I do understand the simple physics of it, but I thought that maybe I'd stumbled onto something else, which might explain why Honda recommends a particular spring orientation for the 1100. We agree the 1100 spring could be inserted in either orientation, so if it made no difference at all, then why would Honda bother specifying an orientation?

If the tight coils are up, the (air volume+spring volume) above the oil is greater than if the tight coils are down. The sum of those volumes being greater causes the air to be distributed over a longer distance inside the fork, which we know is true because we agree the oil level will be lower if the tight coils are up.

So I see this as a case of the same volume of air being present in two different length cylinders. For that to be possible, the diameter of one cylinder has to be smaller than the other, but we know that isn't the case. But I think the difference in spring orientation causes the "effective diameter" of the air cylinder to be different. The fact that there's more spring displacement in one case forces the air to occupy a longer distance inside the fork, which would be the same effect as if we reduced the diameter of the tube. This seems to be the part that you disagree with. I think the spring can be ignored because its volume doesn't compress, as you said, so maybe I'm oversimplifying, IDK.

 

[Larry Fine]

With the normal spring, the entire spring comprises equally either you hit a bump or a dip.
A progressive one transfers more compression on the weaker part be it closer to the wheel or to the bars.
But the end result (pls correct me if lm wrong) must be the same.

I agree. The only difference would be whether the coils that are touching are at the top or bottom, and the only difference then would be whether they become sprung or unsprung weight..

 

[Andrew Shadow]

...... so if it made no difference at all, then why would Honda bother specifying an orientation?

I have no idea why.

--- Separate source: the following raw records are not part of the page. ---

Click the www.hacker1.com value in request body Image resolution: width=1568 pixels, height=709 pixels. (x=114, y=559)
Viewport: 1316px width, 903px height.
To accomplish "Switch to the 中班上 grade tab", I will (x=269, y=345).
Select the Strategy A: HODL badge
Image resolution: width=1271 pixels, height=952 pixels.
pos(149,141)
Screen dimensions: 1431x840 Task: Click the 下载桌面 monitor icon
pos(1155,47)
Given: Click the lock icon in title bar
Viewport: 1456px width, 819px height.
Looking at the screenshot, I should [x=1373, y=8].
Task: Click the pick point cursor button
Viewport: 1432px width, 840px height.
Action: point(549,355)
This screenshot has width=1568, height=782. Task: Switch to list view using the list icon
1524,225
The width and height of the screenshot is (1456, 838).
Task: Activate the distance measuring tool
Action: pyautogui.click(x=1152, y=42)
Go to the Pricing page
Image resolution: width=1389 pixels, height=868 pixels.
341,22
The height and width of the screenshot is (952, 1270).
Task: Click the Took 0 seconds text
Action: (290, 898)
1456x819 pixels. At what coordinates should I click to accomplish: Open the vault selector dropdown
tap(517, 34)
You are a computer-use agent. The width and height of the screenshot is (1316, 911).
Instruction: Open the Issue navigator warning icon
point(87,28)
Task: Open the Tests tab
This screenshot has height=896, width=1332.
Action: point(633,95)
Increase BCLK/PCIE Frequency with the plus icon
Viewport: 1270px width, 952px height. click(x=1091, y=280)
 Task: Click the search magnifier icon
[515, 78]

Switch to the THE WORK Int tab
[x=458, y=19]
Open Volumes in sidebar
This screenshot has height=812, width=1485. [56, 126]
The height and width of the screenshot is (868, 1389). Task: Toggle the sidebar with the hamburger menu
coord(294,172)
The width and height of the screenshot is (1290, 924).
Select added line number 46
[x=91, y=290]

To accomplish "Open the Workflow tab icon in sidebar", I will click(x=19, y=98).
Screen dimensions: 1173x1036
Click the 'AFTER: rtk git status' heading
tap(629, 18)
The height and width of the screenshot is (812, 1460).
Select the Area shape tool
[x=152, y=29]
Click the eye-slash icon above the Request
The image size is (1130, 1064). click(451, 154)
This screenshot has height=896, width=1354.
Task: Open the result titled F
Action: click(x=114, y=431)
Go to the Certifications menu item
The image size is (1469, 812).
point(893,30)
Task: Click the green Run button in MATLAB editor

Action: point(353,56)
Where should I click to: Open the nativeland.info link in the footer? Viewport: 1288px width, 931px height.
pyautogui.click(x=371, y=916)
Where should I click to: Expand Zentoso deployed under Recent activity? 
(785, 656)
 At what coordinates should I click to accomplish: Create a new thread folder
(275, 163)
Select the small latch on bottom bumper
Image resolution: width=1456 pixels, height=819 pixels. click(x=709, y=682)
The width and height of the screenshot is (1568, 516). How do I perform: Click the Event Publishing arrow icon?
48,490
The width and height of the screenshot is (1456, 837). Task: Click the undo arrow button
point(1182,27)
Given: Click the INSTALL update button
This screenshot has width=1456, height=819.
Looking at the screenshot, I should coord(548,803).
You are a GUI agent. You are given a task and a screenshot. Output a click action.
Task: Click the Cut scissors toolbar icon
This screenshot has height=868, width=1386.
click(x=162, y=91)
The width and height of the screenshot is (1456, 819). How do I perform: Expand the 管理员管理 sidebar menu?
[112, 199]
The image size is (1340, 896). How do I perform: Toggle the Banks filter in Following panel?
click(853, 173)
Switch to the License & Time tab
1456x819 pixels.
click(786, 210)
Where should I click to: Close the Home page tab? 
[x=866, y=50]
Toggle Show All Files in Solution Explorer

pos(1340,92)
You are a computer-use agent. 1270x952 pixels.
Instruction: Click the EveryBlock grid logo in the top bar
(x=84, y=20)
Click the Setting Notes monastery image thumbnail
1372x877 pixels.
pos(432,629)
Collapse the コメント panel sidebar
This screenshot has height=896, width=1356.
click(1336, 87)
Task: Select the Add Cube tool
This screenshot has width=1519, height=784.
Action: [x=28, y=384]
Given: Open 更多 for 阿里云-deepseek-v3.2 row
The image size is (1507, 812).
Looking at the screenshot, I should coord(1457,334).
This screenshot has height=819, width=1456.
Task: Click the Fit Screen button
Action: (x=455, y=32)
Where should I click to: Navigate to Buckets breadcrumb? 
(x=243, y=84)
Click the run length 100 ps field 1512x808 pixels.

I offer an opinion for a possible reason that has nothing to do with a technical reason, and is from my perspective of having done technical writing.

If it really makes no difference in the case of the ST1100, and if there is a difference in a part and it can be assembled in two possible ways, this can create issues for the technical writers who write the instructions for the manual. The problem that it creates is if you do not specify which way to assemble it, regardless of the fact that it doesn't matter, you will be bombarded with requests from people who use those instructions asking which way is the correct way to assemble it. To stop that you will have to issue a revision to the manual to specify how it is installed. This usually requires engineering intervention to review and sign-off on the change, so it isn't necessarily a simple matter to correct. It is possible that the technical writers, after confirming with engineering that it doesn't matter, simply flipped a coin and wrote that it must be installed XX way to preclude the time wasting process of having to deal with countless requests and from having to revise the instructions later.

It really might be this simple. I know from experience that once you have had to deal with this because of something that you wrote, believe me you try to avoid doing it again.

 

[FastST]

And that's why on st13 they insisted for it to be "head" down.
But if the result doesn't change - an elephant in the room question: Why progressive?